# [TASKS FOR THIS EXERCISE]
A) Answer these questions using the Jocelyne Saab passage.
(i) What subject did Saab study at the Sorbonne?
(ii) In what year did she direct A Suspended Life?
(iii) In which city was Dunia shot?
B) Reproduce the part of the Jocelyne Saab passage starting with "22 October, 2021" and going on through "they respect her.".
C) Write what comes next in the Jocelyne Saab passage, picking up after its final sentence.

# [PASSAGE GIVEN]
::::

Jocelyne Saab 1 - Palestinian Women / Beirut, Never Again / Letter from Beirut

22 October, 2021 - 11:00
KASKCINEMA

Once you hold a camera, you assert yourself through your profession. You react with your sensitivity as a woman — I don’t deny it. On the contrary ... Maybe, in order to define it, although I can’t say for sure, maybe it’s about a gaze that lingers less on the surface of things, like that of cannons or armies. I always preferred to know the sensitivity of people in their details, the children, the women, the men, the daily life of human beings ... In this field, people are so astonished to see a woman arriving that they make space for her and they respect her.

Jocelyne Saab (1948-2019) was born and raised in Beirut. After completing her studies in economic sciences at the Sorbonne in Paris, Saab worked on a music program for the national Lebanese radio station before being invited by poet and artist Etel Adnan to work as a journalist. Unlike most war reporters, who must travel to war zones to pursue their profession, war came to Saab’s native Lebanon in 1975, and that same year saw the beginning of Saab’s filmmaking career with Lebanon in Torment, an account of the various forces and interests behind the incipient conflict. The war would last another 15 years, and Saab’s chronicling of its horrors — particularly in her remarkable “Beirut Trilogy”, comprising Beirut, Never Again (1976), Letter from Beirut (1978), and Beirut, My City (1982) — is unequalled in both its ethical integrity and emotional impact. The same candour and empathy Saab applied to the war in her homeland can be found in her other documentaries. Filming the struggle of the Polisario Front in the desert of Western Sahara, the consequences of the Infitah on Sadat’s policy in Egypt, or the aftermath of the Iranian revolution of 1979, a picture of a Middle East removed from reductive simplifications emerged through the polyhedral prism of her camera.

“I believe that what makes up the specificity of my trajectory is that I have always wanted to remain coherent; I have always been ready to fight for what I believe in, to show and analyse this changing Middle East that I’m so passionate about. Yet the day came when I grew tired of it, or rather my eyes grew tired. I couldn’t see anything anymore — there had been too many deaths and too much suffering. I then moved on to fiction.” Her entry into fiction filmmaking came in 1981 when she worked as second unit director on Volker Schlöndorff ’s Circle of Deceit. Shortly after that, she directed her first fictional work, A Suspended Life (1985), set in the same war-torn Beirut she had documented ten years prior. After the war reconfigured the whole country, in Once Upon A Time in Beirut (1994), Saab tried to rescue the cinematographic memory of the Lebanese capital in the same year that cinema turned 100 years old. In 2005, she was censured and her life threatened for making Dunia, a film shot in Cairo about desire, pleasure and female sexuality in the context of Islam. Until her death in January 2019, Jocelyne Saab remained devoted to what she called her “two permanent obsessions: liberty and memory.”

::::

# [INFORMATION SHOWN]
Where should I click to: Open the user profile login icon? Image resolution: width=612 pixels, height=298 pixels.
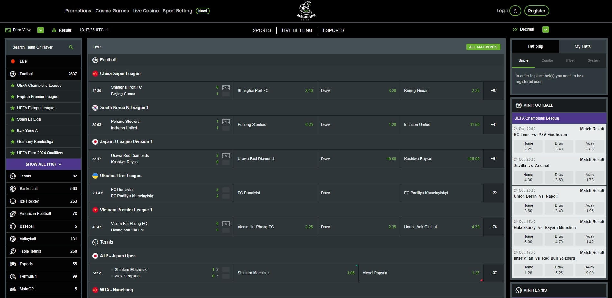515,11
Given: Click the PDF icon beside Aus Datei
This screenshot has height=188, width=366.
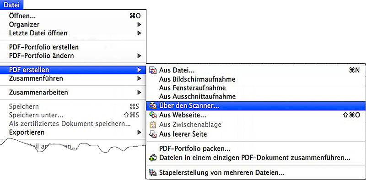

::::

# [EXPECTED RESPONSES]
A)
(i) Economic sciences.
(ii) 1985.
(iii) Cairo.

B)
22 October, 2021 - 11:00
KASKCINEMA

Once you hold a camera, you assert yourself through your profession. You react with your sensitivity as a woman — I don’t deny it. On the contrary ... Maybe, in order to define it, although I can’t say for sure, maybe it’s about a gaze that lingers less on the surface of things, like that of cannons or armies. I always preferred to know the sensitivity of people in their details, the children, the women, the men, the daily life of human beings ... In this field, people are so astonished to see a woman arriving that they make space for her and they respect her.

C)
 

Introduced by Ricardo Matos Cabo

New digital scans produced as part of the research project “Imperfect Archives” (KASK / School of Arts)

Copies courtesy of Association des Amis de Jocelyne Saab and CNC (Centre national du cinéma et de l’image animée)

Les femmes palestiniennes (Palestinian Women)

Jocelyne Saab
,
FR, LB
,
1974
,
DCP
,
12'

Palestinian women, the often-forgotten victims of the Israeli-Palestinian War, are here given a voice by Jocelyne Saab. Commissioned by Antenne 2, but never aired.

I wanted to present images, of which there were very few then, of these women, Palestinian fighters in Syria. We are talking about just before Sadat’s visit to Israel, and therefore the situation was very tense. While I was editing the film in the offices of Antenne 2, Paul Nahon, then head of the foreign editorial department, grabbed me by the collar and threw me out of the editing room. Palestinian Women was put in the freezer and has never been shown on television.

 

Arabic / French spoken, English subtitles

Digital restoration by Cinemateca Portuguesa

Beyrouth, jamais plus (Beirut, Never Again)

Jocelyne Saab
,
FR, LB
,
1976
,
16mm
,
25'

Gunfire and song mix with a poetic voice-over written by the Lebanese writer and painter Etel Adnan (who also wrote a text for Letter from Beirut) in what would become the first entry in Saab’s “Beirut Trilogy”, which searches for traces of life amid the bombed-out buildings and errant fires of a ghost city, where even the children have become soldiers, looters, and scavengers.

This film marks a turning point. It’s a wandering drift through a destroyed Beirut. To express my sensitivity to a country that I love and that has been destroyed, I asked the Lebanese poet Etel Adnan to write the commentary. Our two sensibilities found one another. This commentary was surprising to many because it doesn’t respect the rules of reportage. It’s a poem expressing personal impressions that could be those of all Lebanese.

 

Arabic / French spoken, English subtitles

Lettre de Beyrouth (Letter from Beirut)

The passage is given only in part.